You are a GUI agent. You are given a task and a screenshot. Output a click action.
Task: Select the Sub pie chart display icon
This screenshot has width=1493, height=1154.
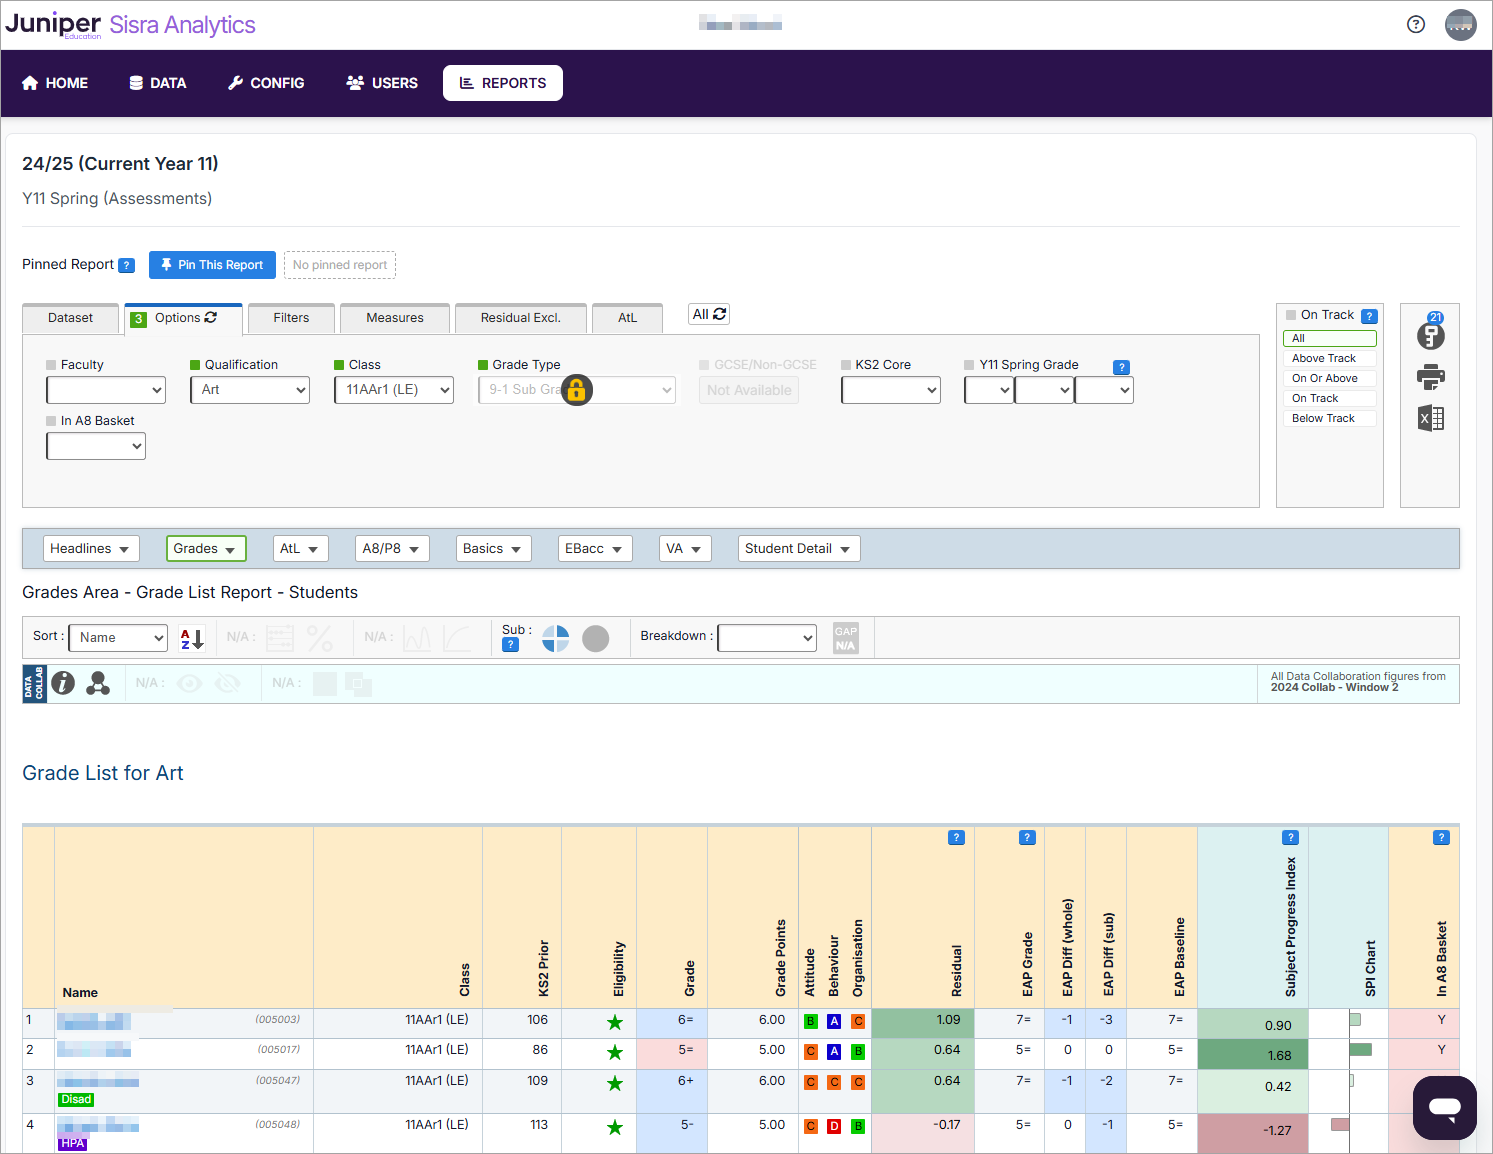click(x=555, y=638)
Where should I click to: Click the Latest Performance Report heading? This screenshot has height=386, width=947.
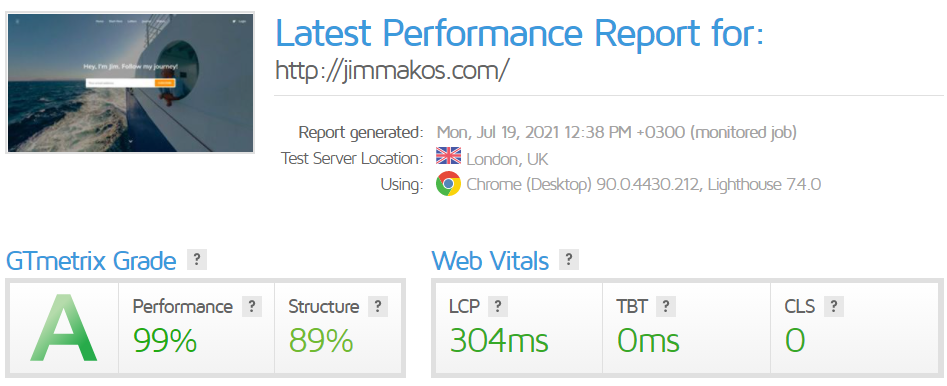tap(519, 32)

━━━━━━━━━━━━━━━━━━━━━━━━━━━━━━

◆ EXERCISE PROMPT:
Omit the pictures and write out the remaining data exactly.

◆ SOLUTION TO THE EXERCISE:
You are a GUI agent. You are given a task and a screenshot. Output a click action.
Task: Select the Sub pie chart display icon
This screenshot has width=1493, height=1154.
click(x=555, y=638)
Where should I click to: Click the Latest Performance Report heading? This screenshot has height=386, width=947.
tap(519, 32)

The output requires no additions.